TEXT SECTION →
Sunday, November 18th, 2012

Been playing around with Object Databases

Heard of a special Database called an Object Database? It has been around for quite sometime now, and has many uses. One benefit is with OOP programming, since it can store actual objects in it's database. You can think of Active Directory or an LDAP server as a sort of object database. It stores many class-like objects with many attributes such as a persons name, phone number, and address information. It can store much more than just that, it basically describes an entire corporate directory of both employees, various contacts, and machines. With an object database, you can simulate such a system.

From this, you may understand the difference between a relational database and an object database. Although you can simulate an object database with a relational database, it won't be ideal due to the large amount of queries and tables necessary. An object is very dynamic, whereas a defined table in a relational database is very static. You can add new attributes on the fly to an object, but you cannot easily add new columns to a table on the fly. This is one advantage to an object database. Another is being able to sort your data in a tree of hierarchy objects, much like a file system on your computer.

One very popular object database in Python is ZODB, the Zope Object Database. However, it requires a lot of dependencies from Zope itself, so in my playing around, I avoided it entirely. Instead, I ended up using Shelve, which ships in the standard Python Library. It essentially provides a persistent dict object. Similar to what ZODB provides. I created a few components for Django to test out an object database through a website, much like how Zope did. A middleware checks the incoming URL to see if an object for it exists in the object database and provides that object to the browser. I equally created a Template Loader to test the loading of templates from an object database, similar to what Zope allows. I store the pre-compiled Django Template object in the database, so there is no need to re-compile it at runtime. In order to make these components work, I needed to make a dict traversable:

from odb.models import odb_dict

def get_object(path):
    if path == '/':
        return odb_dict
    if path[-1] == '/':
        path = path[:-1]
    try:
        o = "odb_dict"
        for e in path[1:].split('/'):
            o += "['%s']" % e
        ob = eval(o)
    except KeyError:
        return None
    return ob

def put_object(path, o):
    if path == '/':
        return False
    if path[-1] == '/':
        path = path[:-1]
    ob = "odb_dict"

DIRECTIVE → List the attributes that the post on object databases gives as examples of what Active Directory or an LDAP server stores.

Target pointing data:

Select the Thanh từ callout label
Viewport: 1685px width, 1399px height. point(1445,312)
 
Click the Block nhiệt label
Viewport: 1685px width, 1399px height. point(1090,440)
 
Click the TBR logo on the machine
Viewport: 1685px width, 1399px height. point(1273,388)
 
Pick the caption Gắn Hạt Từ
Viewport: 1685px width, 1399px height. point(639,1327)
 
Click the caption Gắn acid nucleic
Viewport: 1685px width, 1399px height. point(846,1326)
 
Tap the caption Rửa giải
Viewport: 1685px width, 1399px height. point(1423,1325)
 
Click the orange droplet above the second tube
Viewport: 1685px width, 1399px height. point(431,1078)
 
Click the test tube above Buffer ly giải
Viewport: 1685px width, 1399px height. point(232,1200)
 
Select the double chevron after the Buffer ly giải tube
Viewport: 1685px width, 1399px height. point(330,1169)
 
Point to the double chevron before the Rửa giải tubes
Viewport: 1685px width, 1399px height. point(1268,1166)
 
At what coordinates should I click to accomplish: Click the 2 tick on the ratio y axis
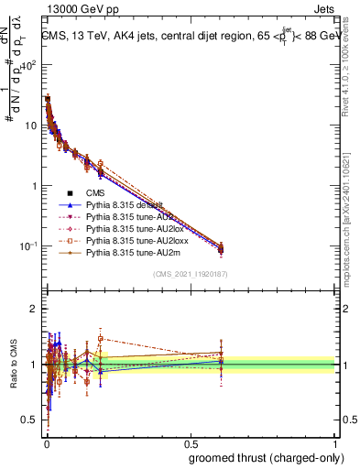click(x=34, y=309)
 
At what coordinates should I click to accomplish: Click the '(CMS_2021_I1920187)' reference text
click(x=190, y=275)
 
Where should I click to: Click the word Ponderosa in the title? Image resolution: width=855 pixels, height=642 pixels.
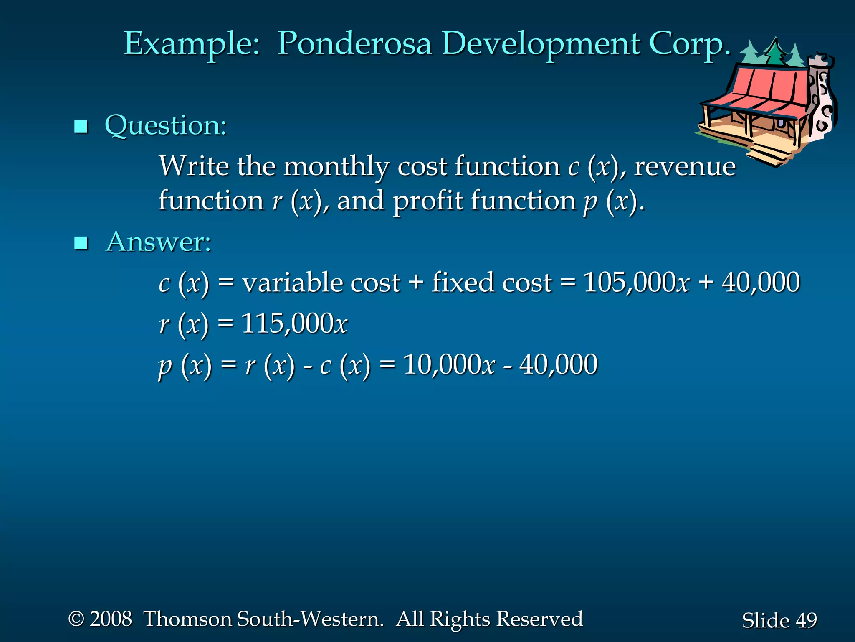click(354, 44)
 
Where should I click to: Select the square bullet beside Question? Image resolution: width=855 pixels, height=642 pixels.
click(81, 126)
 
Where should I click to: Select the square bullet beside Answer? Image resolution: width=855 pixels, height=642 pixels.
click(81, 242)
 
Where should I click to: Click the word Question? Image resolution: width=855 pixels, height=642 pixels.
click(165, 125)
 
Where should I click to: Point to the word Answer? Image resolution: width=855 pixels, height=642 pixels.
click(159, 242)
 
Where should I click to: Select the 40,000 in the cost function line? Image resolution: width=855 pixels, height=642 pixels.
click(761, 283)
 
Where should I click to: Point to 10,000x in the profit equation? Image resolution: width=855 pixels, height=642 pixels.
click(449, 365)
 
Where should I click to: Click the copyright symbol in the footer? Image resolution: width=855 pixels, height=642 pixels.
click(76, 619)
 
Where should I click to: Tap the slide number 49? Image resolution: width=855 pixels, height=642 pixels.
click(806, 620)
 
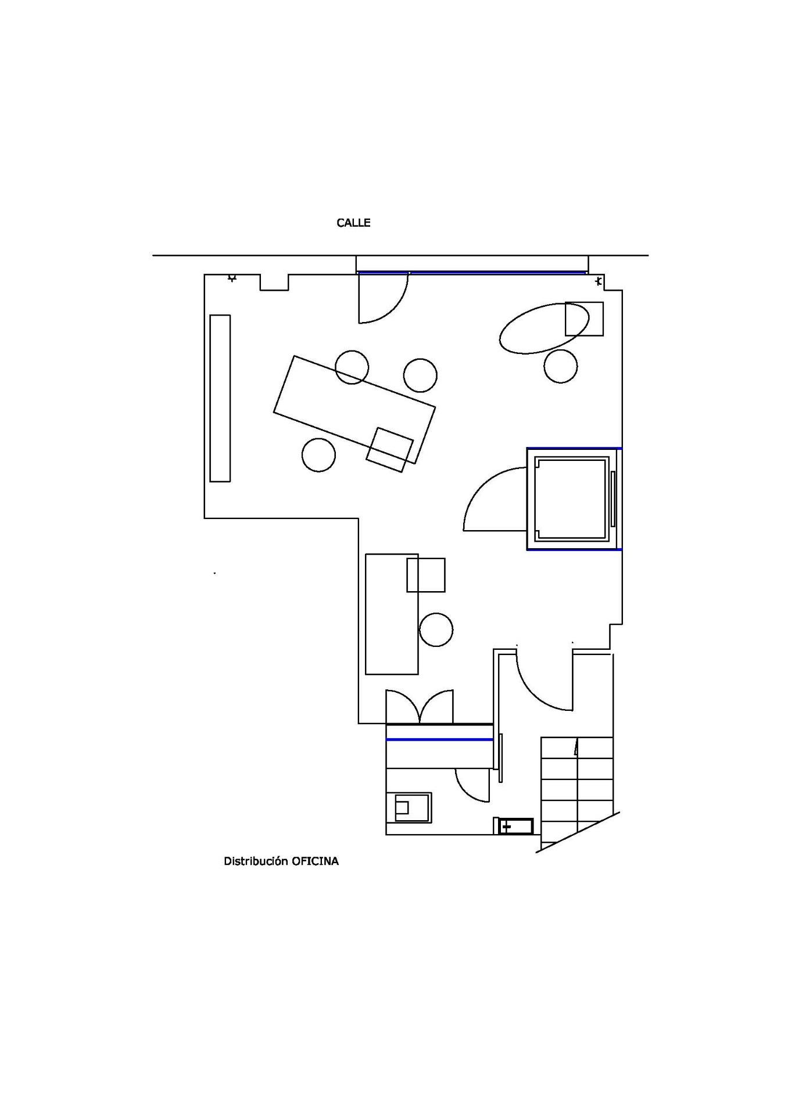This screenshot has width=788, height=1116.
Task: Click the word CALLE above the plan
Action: (353, 223)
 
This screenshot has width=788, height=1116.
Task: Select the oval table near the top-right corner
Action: (544, 328)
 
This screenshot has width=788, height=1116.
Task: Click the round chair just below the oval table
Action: (561, 366)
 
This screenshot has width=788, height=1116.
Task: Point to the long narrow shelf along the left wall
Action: (220, 398)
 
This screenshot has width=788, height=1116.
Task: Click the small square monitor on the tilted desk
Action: (390, 450)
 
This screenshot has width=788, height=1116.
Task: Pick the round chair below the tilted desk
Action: (318, 455)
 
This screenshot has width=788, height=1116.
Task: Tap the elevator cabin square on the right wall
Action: (571, 499)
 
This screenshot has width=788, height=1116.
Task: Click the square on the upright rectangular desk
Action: (426, 575)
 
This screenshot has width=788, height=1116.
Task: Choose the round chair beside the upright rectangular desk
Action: (436, 629)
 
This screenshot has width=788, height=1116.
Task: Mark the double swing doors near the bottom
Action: (420, 707)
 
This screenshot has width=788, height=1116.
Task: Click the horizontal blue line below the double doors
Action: (439, 739)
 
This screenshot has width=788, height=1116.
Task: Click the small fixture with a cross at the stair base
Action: (515, 826)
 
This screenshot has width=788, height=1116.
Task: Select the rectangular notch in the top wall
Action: (274, 282)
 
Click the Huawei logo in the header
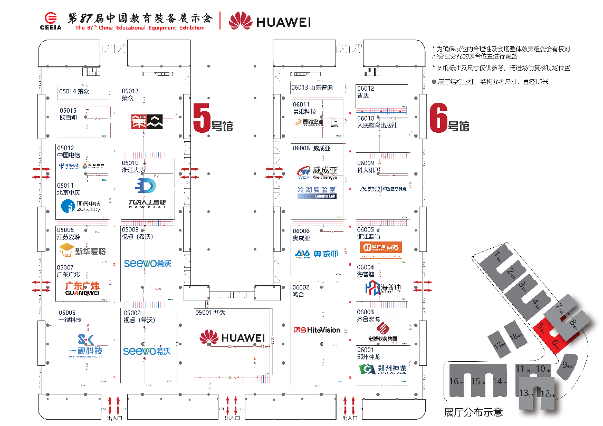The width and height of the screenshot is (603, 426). pyautogui.click(x=270, y=21)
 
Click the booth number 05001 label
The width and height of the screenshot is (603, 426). pyautogui.click(x=204, y=313)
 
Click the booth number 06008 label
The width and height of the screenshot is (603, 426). pyautogui.click(x=301, y=149)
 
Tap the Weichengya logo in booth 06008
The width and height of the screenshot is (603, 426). pyautogui.click(x=317, y=172)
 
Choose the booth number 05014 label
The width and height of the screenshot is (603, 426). pyautogui.click(x=68, y=91)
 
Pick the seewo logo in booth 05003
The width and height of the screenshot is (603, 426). pyautogui.click(x=147, y=263)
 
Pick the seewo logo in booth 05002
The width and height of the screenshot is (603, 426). pyautogui.click(x=147, y=351)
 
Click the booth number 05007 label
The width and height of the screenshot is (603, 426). pyautogui.click(x=65, y=268)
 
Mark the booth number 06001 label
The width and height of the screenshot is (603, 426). pyautogui.click(x=365, y=350)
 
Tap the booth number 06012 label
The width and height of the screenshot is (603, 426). pyautogui.click(x=366, y=89)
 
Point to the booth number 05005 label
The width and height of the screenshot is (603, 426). pyautogui.click(x=67, y=313)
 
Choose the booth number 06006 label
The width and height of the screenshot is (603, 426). pyautogui.click(x=301, y=231)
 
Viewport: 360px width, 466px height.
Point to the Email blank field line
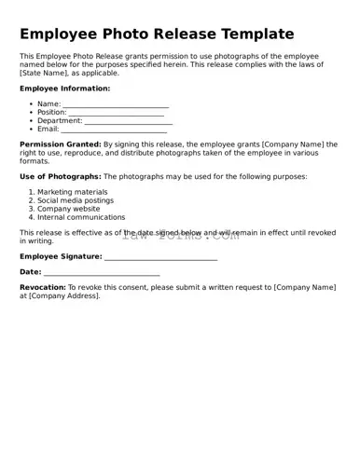coord(115,130)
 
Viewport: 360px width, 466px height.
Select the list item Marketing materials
coord(72,192)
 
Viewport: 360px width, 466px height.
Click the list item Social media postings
coord(76,200)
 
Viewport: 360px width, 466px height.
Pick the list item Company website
coord(68,209)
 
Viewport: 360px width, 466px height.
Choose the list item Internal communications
coord(81,217)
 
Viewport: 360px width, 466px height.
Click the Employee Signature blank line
coord(160,256)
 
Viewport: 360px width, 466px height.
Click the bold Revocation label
coord(43,287)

THE REPLY → A person's name, phone number, and address information.